OpenShift supports multiple cloud platform types like AWS, GCP, Azure etc. In addition to these public cloud platforms, OpenShift can also be used to set up a fully functional OpenShift cluster with just Baremetal servers which are either pre-provisioned or are fully provisioned using OpenShift’s Baremetal IPI solution. The CBO fits into this specific solution by deploying on an OpenShift control plane, all the components necessary to take an unprovisioned server to a fully functional worker node ready to run OpenShift compute workloads. Details about the origin of this second level operator and design alternatives considered during its inception can be found in this enhancement.

What does it do?

Cluster-baremetal-operator (CBO) is designed to be an OpenShift Operator that is responsible for deploying all components required to provision Baremetal servers into worker nodes that join an OpenShift cluster.
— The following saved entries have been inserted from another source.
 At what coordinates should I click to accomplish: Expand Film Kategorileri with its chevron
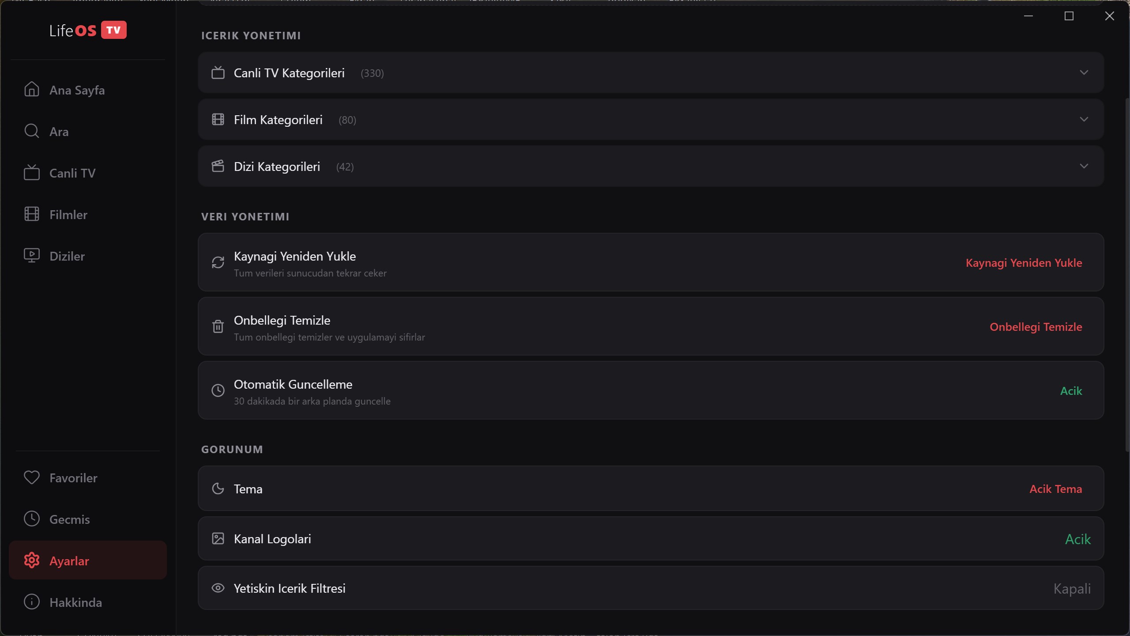1084,119
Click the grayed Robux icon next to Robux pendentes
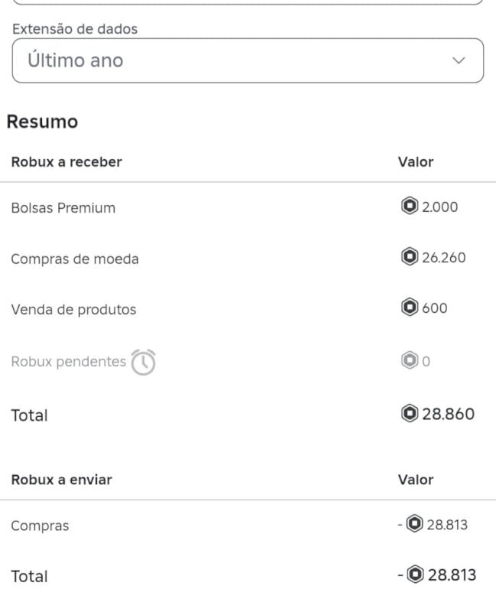Viewport: 496px width, 612px height. tap(409, 361)
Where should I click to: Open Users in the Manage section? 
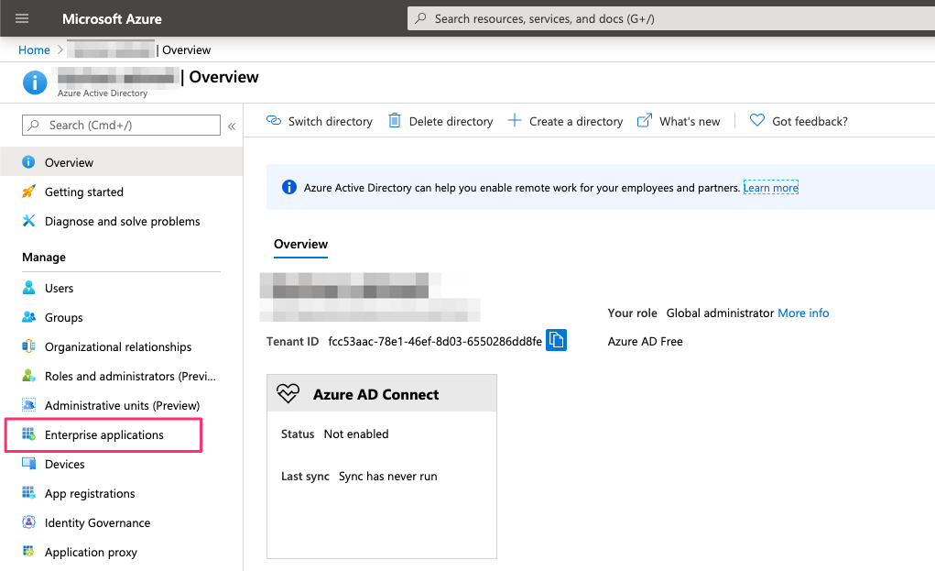tap(59, 288)
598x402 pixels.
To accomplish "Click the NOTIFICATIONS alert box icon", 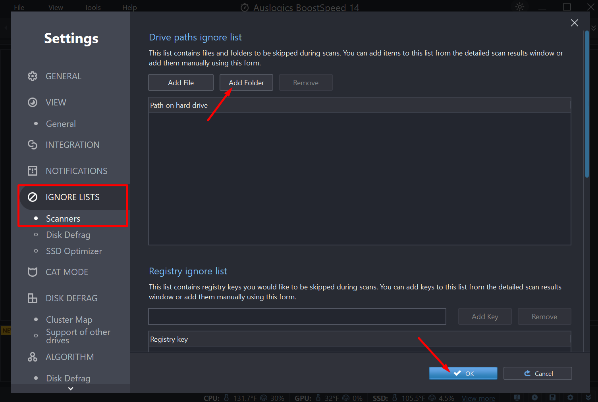I will (x=33, y=171).
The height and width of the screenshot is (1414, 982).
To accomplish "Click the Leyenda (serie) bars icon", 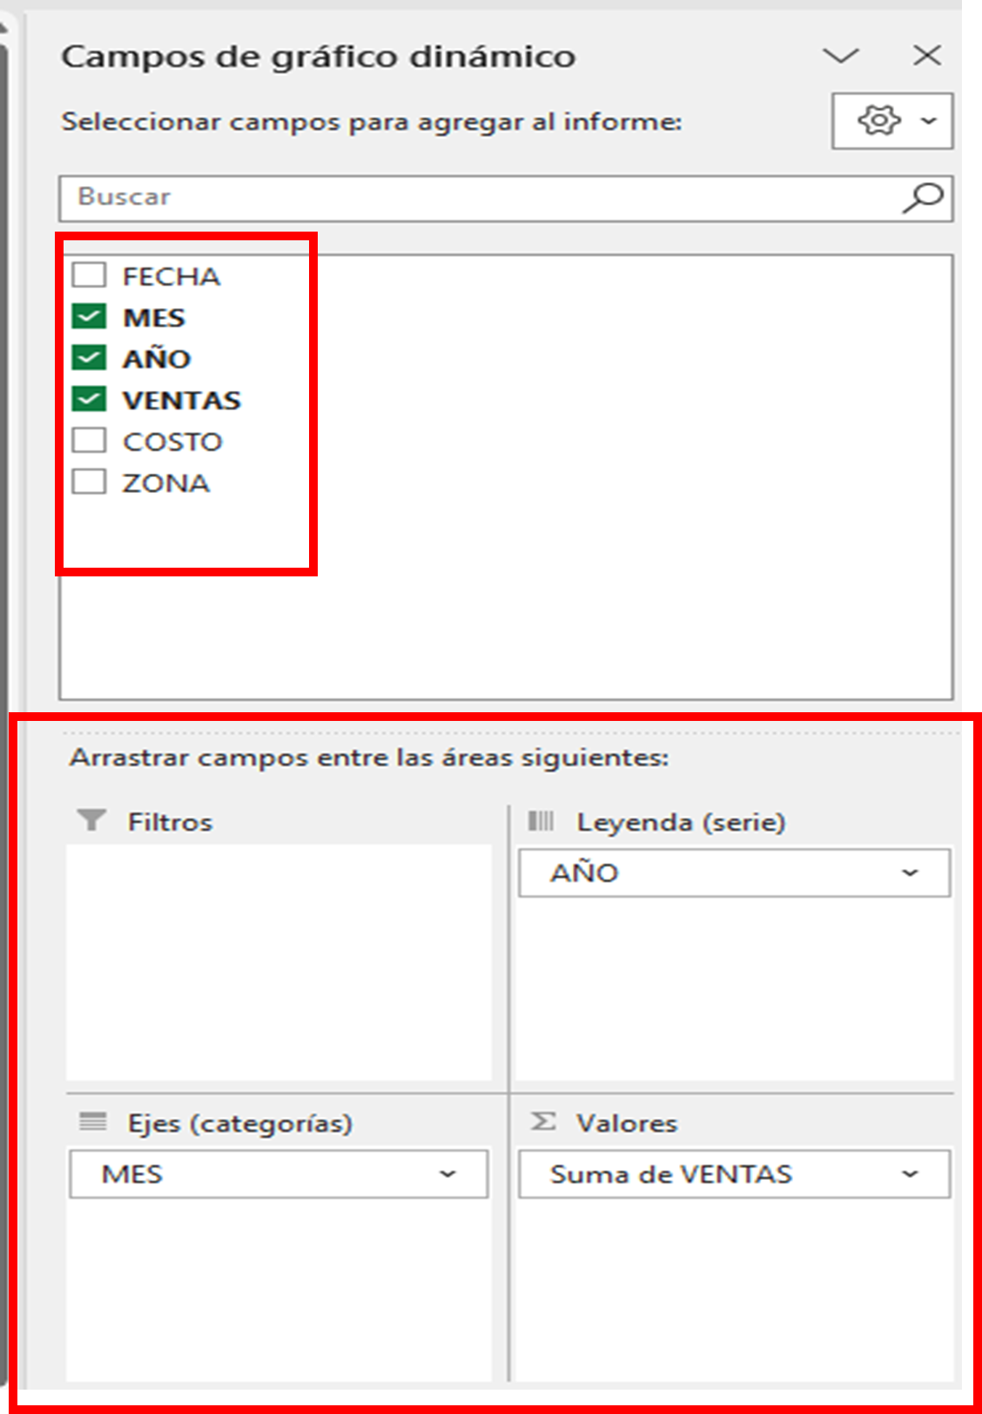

The components that have knowledge of how to connect and boot a Baremetal Server are encapsulated in an upstream K8s project called metal3.io. The CBO is responsible for making sure that the metal3 deployment consisting of the baremetal-operator (BMO) and Ironic containers is always running on one of the master nodes within the OpenShift cluster. The CBO is also responsible for listening to OpenShift updates to resources that it is watching and take appropriate action. The CBO reports on its own state via the “baremetal” ClusterOperator resource as is required by every OpenShift operator. The CBO reads, validates and passes information provided in the Provisioning Config Resource (CR) and passes this information to the metal3 deployment. It also creates Secrets that containers within the metal3 deployment use to communicate with each other. Currently, only one copy of the Provisioning CR exists per OpenShift Cluster so all worker nodes would be provisioned using the same configuration.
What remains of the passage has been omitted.